Added in version 3.3: The debug2 and undefined levels are added.

Changed in version 3.3: The default level is now undefined.

logging.handlers

Required:: Yes

A list of logging handlers responsible for handling normal framework output.

logging.handlers_perflog

Required:: Yes

A list of logging handlers responsible for handling performance data from tests.

logging.perflog_compat

Required:: No
Default:: False

Emit a separate log record for each performance variable.

Set this option to True if you want to keep compatibility with the performance logging prior to ReFrame 4.0.

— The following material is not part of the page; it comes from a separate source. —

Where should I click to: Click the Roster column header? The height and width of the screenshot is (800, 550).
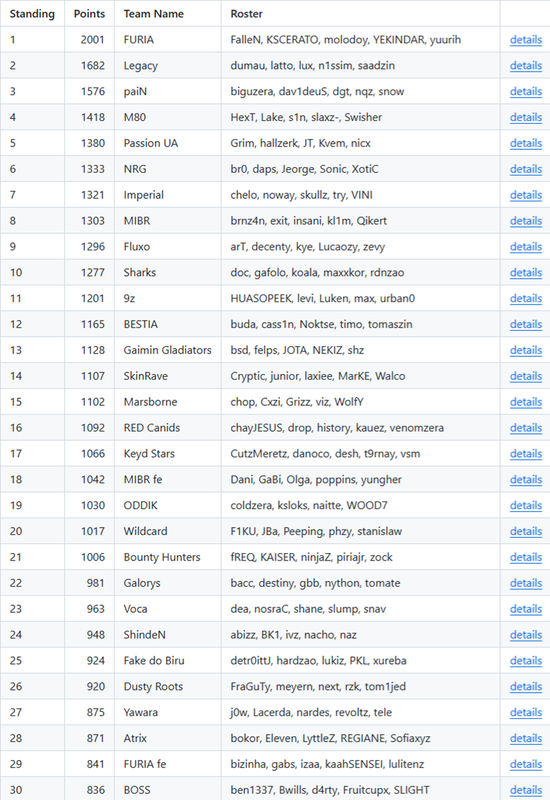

Deprecated since version 4.9: Please use perflog_multiline instead.

logging.perflog_multiline

Required:: No
Default:: False

Emit a separate log record for each performance variable.

Added in version 4.9.

logging.target_systems

Required:: No
Default:: ["*"]

A list of systems or system/partitions combinations that this logging configuration is valid for. For a detailed description of this property, have a look at the target_systems definition for environments.

Note

The scope of all logging options is system-wide, so only system names can be specified in this list, otherwise the scope will be ignored.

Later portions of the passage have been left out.